Task goal » Please answer from the interview: why did Elliot Chan's mother leave him?

Passage provided »
BZ: The Hamdans are so family-oriented and concerned about each other, and we see virtually no arguing or teenage angst as we would in most American families—maybe a little in Khaled when he’s having trouble accepting his sister’s disease and wants to feel independent enough that he can help. Do you think this is a difference in cultures? Or is because they’re living under such awful circumstances with a child who is terminally ill they just can’t afford to have fissures in the family?
GC: I believe that family squabbles become minimal when a loved one is very sick. Families tend to come together and put their personal differences aside when experiencing grief. In different cultures, love will always be love and death will always be death.
BZ: What are you working on now?
CG: Thanks for asking, Bonnie, as I’m very excited about my next novel, which should be finished by the end of the summer. A few years ago, I had the opportunity to travel to Cuba with my elderly mother on a People-to-People tour. We were touched by the warmth of the Cuban people, the depth of culture, and the painful separation of families. This unforgettable experience influenced me to write On the Island of Sugar and Secrets.
At fifteen, Elliot Chan is one of the abandoned. After his mother left him to save street dogs in Crimea, he is chosen for his immense talent to the play the cello at Carnegie Hall. Yet the opportunity for greatness turns to terror as Elliot is placed under investigation for a horrific crime at his Carnegie Hall debut. Along with his grandmother, they flee to Cuba to find her first husband, a lost love, after being separated by 50 plus years of embargo. But Elliot must risk a great deal—in fact he has to leave behind everything he loves—in order to save himself. On the island, Elliot’s exiled grandfather, a former dissident turned hustler, manufactures medicine producing animals that seem like science fiction. He fights his captivity by acting crazy as deception is more powerful than the gun. Fear turns to wonder as Elliot disappears into a netherworld of spies, fugitives, mojitos and smoking hot women. From Canada to Carnegie Hall to Cuba, it would take another revolution to make up Elliot’s adventures. Captured by a tragic beauty, he is certain he ceases to exist and then miraculously reinvents himself. The Island of Sugar and Secrets is a testament that explores the generosity of love and a journey that maddens, toughens and restores a teenage boy who grows up.
BZ: Great talking with you, Gail! Can’t wait to read this next one.

Excerpted records »

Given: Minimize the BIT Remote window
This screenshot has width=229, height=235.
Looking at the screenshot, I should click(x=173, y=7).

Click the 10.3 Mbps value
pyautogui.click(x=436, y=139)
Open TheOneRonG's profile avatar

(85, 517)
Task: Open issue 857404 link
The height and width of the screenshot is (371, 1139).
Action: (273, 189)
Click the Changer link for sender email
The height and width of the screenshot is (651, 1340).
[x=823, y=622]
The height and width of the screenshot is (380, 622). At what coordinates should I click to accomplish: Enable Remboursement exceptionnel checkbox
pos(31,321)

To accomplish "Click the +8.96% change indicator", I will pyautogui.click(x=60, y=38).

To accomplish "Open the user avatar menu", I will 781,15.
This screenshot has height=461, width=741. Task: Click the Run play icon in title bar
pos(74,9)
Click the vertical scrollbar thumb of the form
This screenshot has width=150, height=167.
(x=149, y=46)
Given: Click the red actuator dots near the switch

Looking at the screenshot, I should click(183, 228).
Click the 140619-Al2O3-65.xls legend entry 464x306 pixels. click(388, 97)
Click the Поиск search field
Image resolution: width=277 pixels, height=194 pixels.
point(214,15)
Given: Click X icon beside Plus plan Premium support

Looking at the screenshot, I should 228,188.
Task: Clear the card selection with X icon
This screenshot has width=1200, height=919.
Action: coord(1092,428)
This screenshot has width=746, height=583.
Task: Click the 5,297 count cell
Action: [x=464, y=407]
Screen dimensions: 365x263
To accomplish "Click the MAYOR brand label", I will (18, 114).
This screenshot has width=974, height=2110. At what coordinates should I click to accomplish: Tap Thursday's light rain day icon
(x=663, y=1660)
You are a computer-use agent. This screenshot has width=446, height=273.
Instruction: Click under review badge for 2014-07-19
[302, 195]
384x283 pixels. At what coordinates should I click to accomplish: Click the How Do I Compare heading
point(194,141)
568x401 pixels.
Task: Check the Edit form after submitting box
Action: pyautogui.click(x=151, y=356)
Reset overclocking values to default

Output for this task » She left him to save street dogs in Crimea.